As he charged through to celebrate with whoever could grab hold of him first, he remembered to swoop and collect a stump. Savvy move. It will be a souvenir of a triumph for the ages for India.
The bare facts were it gave the tourists a 151-run win and a 1-0 series lead. But it meant so much more than that, given the fire and brimstone of the five days leading up to it.
Siraj took four in the innings, and eight in the match. No place on the honours board, maybe, but that was offset by the fact he was a central figure in one of India’s most famous Test wins.
As was his pace colleague Jasprit Bumrah, who took three wickets as England were bowled out for 120 in just over 51 overs.
It stood to reason that Bumrah would be a central figure on the final day with the ball – but with the bat? Few saw that coming, even if his appearance at the crease was eagerly awaited.
There was a reason for that. Bumrah had invoked the ire of the home players with a series of fierce bouncers to Anderson in a 10-ball over at the end of England’s first innings.
When he got his turn to bat, England were intent on getting in to him. The normally good-natured Mark Wood bounced him first ball, and followed up with an uncharacteristic spray of words.
Shortly after, Michael Gough, the umpire, had to intervene in a heated discussion between Bumrah and Jos Buttler, the England wicketkeeper. Meanwhile Virat Kohli, the India captain, shouted his own thoughts on the situation from the away team balcony.
All of which was the seminal point of the day, the moment when any semblance of a chance to push for victory leached away from England.
It was schoolyard stuff, as they were entirely distracted by the man rather than the match situation.
While they set about trying to scone Bumrah – and they did, twice – the unheralded Indian batting duo set about building a score that would take the game beyond the home team.
In the space of 20 overs, Bumrah and Mohammed Shami put on 89. Each of them posted their best Test score.
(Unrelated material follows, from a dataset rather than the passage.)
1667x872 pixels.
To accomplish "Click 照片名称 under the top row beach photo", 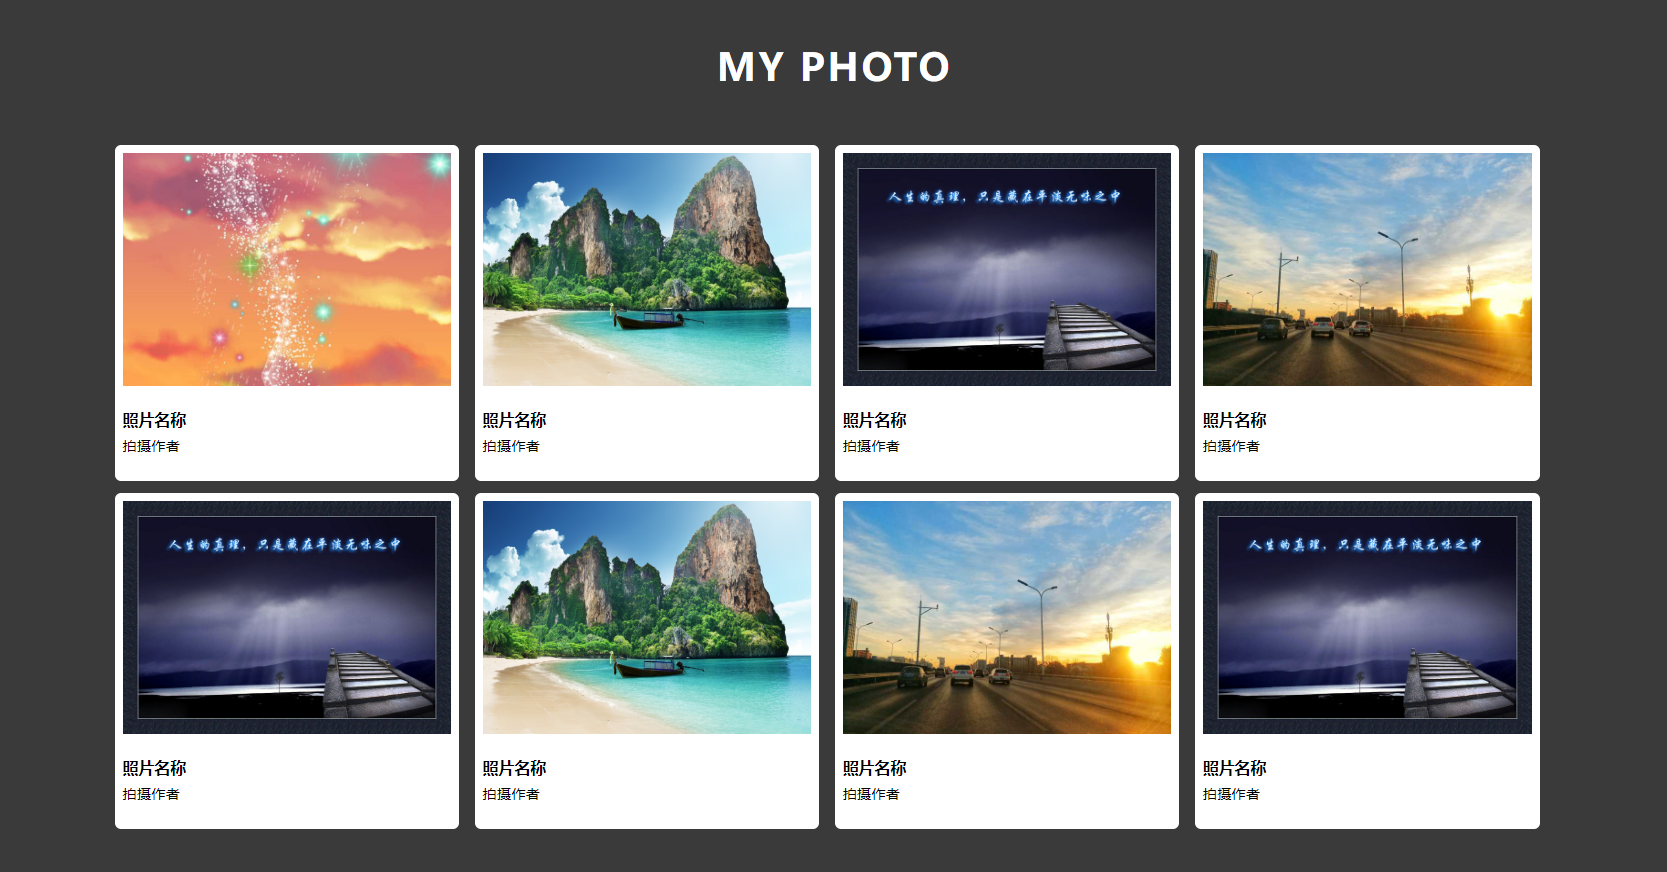I will pyautogui.click(x=515, y=420).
For Bumrah, his 34 took his Test career runs tally past his career wickets tally. Shami, for his part, hit his second Test half-century, sending one huge six into the second tier of the grandstand in the process.
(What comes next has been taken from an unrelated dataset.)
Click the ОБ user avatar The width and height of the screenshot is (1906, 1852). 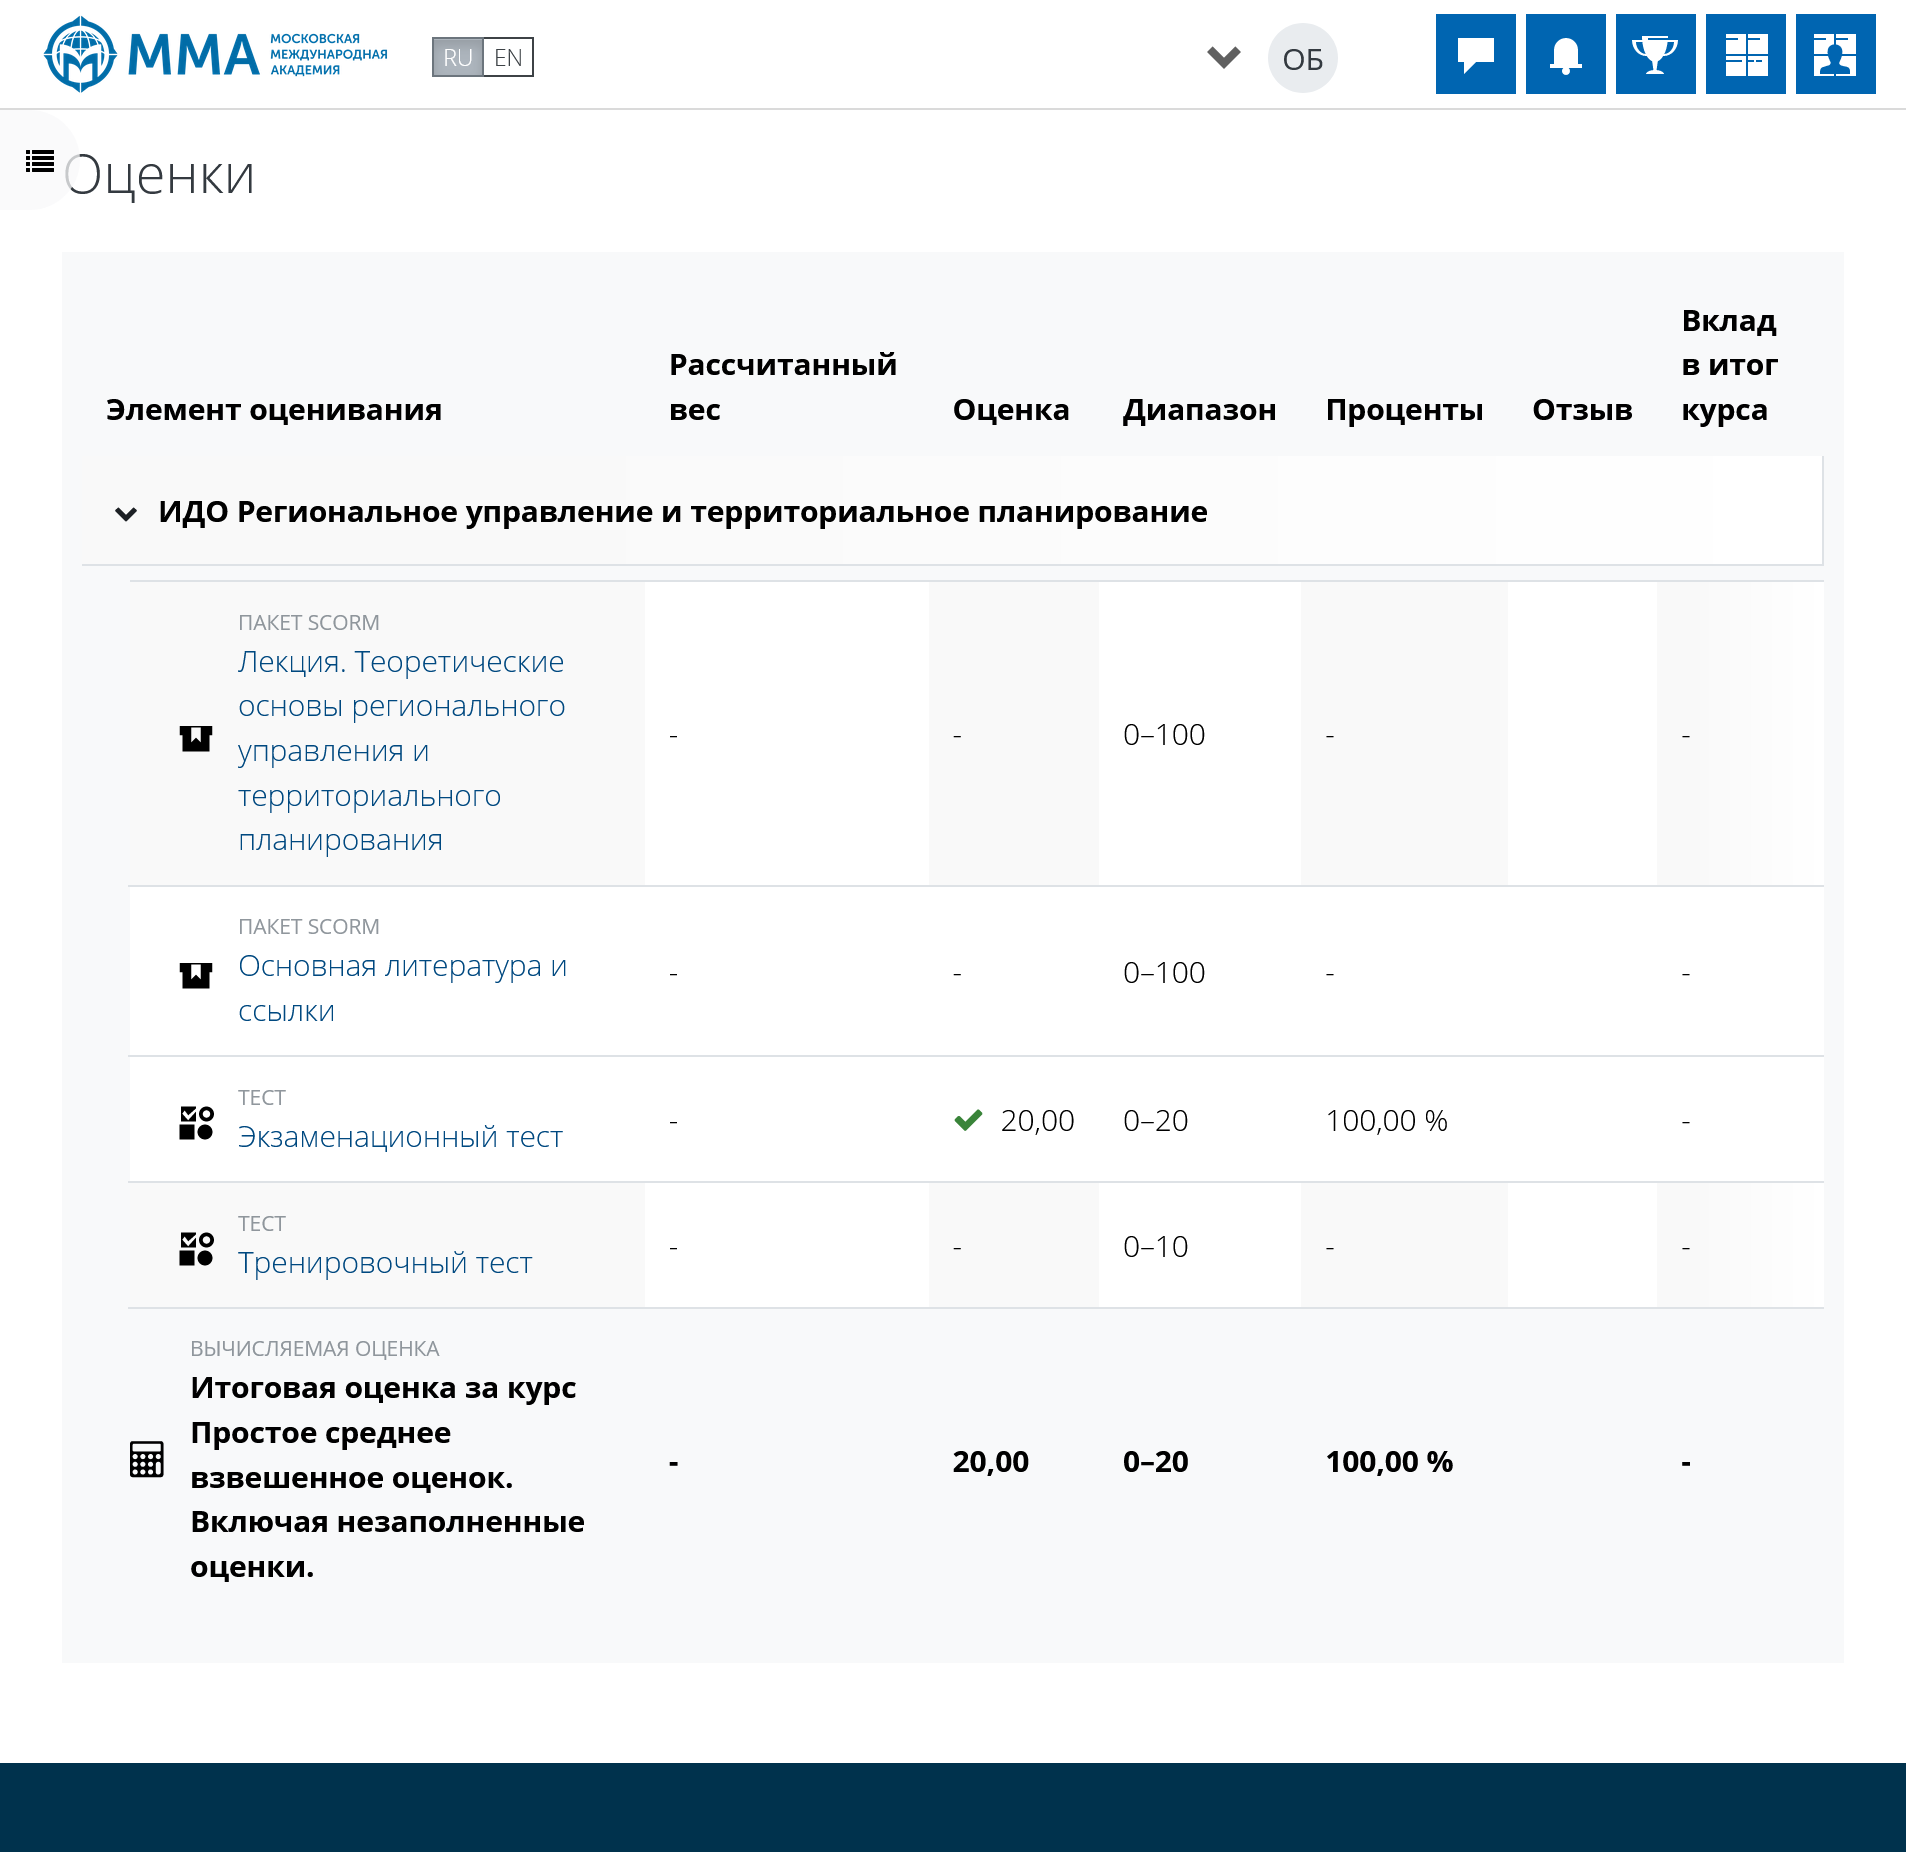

To add salt to England’s wounds, captain Kohli let the duo carry on their merry way for two overs after the lunch break, before calling them in and declaring.
It left England a nominal target of 272 in 60 overs to chase. It was the sort of target that would be no sweat in a one-day international, but England opted out of a far more benevolent target in the first Test at Lord’s this summer, against New Zealand.
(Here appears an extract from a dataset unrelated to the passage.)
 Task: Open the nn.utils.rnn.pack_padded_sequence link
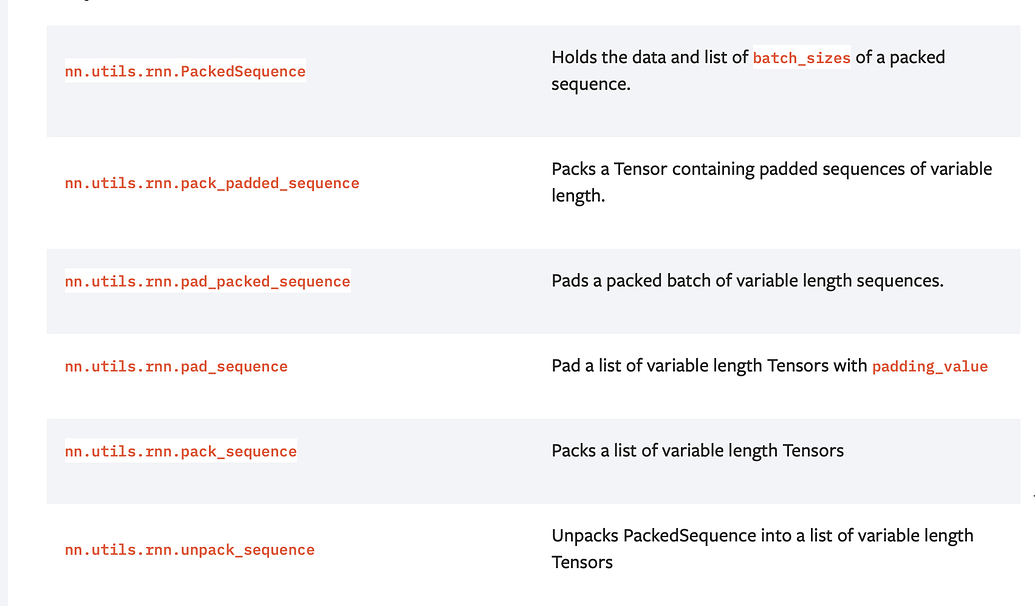212,183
The idea that they would go for it was fanciful enough. Then factor in the fact they made a start to their chase that was so poor it was record breaking.
Rory Burns and Dom Sibley both made ducks, the first time both England’s openers had done so in the same innings in a home Test in history.
Despite the bleak start, England did hint the could fight it out. But India struck at vital moments. They made the first successful review of the Test match on the final ball before tea, to dismiss Jonny Bairstow.
In the first over after the break, they removed the rock that was Joe Root. Although Buttler dug in, he was unable to stave of the inevitable, as India sealed the win with the overs ticking away.